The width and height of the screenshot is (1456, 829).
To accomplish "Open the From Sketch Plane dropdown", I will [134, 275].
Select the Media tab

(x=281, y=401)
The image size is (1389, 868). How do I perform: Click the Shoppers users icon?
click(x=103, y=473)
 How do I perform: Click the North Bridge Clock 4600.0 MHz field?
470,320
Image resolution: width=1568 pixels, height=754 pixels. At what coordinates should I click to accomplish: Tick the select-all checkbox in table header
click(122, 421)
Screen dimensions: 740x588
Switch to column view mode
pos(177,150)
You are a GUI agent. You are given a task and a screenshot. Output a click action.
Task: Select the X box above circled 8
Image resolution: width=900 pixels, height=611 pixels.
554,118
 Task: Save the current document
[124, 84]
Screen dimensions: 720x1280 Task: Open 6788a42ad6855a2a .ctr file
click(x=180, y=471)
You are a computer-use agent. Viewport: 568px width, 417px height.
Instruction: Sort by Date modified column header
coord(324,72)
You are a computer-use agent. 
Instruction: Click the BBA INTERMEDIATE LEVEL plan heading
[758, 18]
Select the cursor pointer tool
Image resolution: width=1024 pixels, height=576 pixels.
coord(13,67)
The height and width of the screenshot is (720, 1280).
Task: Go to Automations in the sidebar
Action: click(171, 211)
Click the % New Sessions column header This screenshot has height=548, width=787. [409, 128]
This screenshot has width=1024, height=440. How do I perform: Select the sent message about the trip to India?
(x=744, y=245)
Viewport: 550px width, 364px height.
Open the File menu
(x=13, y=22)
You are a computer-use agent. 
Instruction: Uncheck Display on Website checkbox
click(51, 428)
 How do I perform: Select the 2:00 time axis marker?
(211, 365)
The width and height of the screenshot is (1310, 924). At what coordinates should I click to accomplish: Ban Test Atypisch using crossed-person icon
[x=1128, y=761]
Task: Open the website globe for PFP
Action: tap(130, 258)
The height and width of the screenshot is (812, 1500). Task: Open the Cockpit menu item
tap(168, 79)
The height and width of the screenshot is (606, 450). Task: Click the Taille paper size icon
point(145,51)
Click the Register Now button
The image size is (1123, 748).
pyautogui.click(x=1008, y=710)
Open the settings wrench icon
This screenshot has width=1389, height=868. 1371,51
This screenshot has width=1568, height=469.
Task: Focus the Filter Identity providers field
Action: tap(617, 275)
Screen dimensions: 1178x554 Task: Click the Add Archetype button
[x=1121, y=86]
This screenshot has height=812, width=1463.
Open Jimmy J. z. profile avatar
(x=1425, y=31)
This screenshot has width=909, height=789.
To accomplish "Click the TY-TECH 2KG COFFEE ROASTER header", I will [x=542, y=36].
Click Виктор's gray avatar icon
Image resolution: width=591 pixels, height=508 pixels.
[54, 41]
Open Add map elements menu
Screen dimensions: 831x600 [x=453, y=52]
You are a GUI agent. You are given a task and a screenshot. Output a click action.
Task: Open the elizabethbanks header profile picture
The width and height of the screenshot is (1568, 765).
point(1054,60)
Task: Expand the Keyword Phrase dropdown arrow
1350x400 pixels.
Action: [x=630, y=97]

#####

=== WHAT IS EXPECTED ===
Exactly repeat the lines from the line that contains "Image resolution: width=591" to the end of the entries, both included, and leave out all other lines.

=== THE ANSWER ===
Image resolution: width=591 pixels, height=508 pixels.
[54, 41]
Open Add map elements menu
Screen dimensions: 831x600 [x=453, y=52]
You are a GUI agent. You are given a task and a screenshot. Output a click action.
Task: Open the elizabethbanks header profile picture
The width and height of the screenshot is (1568, 765).
point(1054,60)
Task: Expand the Keyword Phrase dropdown arrow
1350x400 pixels.
Action: [x=630, y=97]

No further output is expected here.